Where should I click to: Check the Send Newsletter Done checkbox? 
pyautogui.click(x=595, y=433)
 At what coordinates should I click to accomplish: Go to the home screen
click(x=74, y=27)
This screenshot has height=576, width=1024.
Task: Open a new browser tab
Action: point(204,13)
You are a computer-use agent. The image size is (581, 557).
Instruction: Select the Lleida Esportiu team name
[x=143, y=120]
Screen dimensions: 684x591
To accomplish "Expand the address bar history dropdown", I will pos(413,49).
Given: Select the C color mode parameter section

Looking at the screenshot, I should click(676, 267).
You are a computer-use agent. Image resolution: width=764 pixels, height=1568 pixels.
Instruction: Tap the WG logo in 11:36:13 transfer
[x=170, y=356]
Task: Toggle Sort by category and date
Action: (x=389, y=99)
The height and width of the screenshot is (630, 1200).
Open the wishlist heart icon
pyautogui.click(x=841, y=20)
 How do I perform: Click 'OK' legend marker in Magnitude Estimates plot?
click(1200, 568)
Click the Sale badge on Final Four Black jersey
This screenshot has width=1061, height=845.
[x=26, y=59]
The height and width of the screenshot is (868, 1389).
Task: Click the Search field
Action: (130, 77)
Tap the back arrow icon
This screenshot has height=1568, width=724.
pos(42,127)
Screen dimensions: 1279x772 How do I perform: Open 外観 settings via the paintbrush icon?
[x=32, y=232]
━━━━━━━━━━
▸ **Exercise requirements**
Produce an exact copy of every entry above.

▸ **Solved problem**
Where should I click to: Check the Send Newsletter Done checkbox? 
pyautogui.click(x=595, y=433)
 At what coordinates should I click to accomplish: Go to the home screen
click(x=74, y=27)
This screenshot has height=576, width=1024.
Task: Open a new browser tab
Action: point(204,13)
You are a computer-use agent. The image size is (581, 557).
Instruction: Select the Lleida Esportiu team name
[x=143, y=120]
Screen dimensions: 684x591
To accomplish "Expand the address bar history dropdown", I will pos(413,49).
Given: Select the C color mode parameter section

Looking at the screenshot, I should click(676, 267).
You are a computer-use agent. Image resolution: width=764 pixels, height=1568 pixels.
Instruction: Tap the WG logo in 11:36:13 transfer
[x=170, y=356]
Task: Toggle Sort by category and date
Action: (x=389, y=99)
The height and width of the screenshot is (630, 1200).
Open the wishlist heart icon
pyautogui.click(x=841, y=20)
 How do I perform: Click 'OK' legend marker in Magnitude Estimates plot?
click(1200, 568)
Click the Sale badge on Final Four Black jersey
This screenshot has width=1061, height=845.
[x=26, y=59]
The height and width of the screenshot is (868, 1389).
Task: Click the Search field
Action: (130, 77)
Tap the back arrow icon
This screenshot has height=1568, width=724.
pos(42,127)
Screen dimensions: 1279x772 How do I perform: Open 外観 settings via the paintbrush icon?
[x=32, y=232]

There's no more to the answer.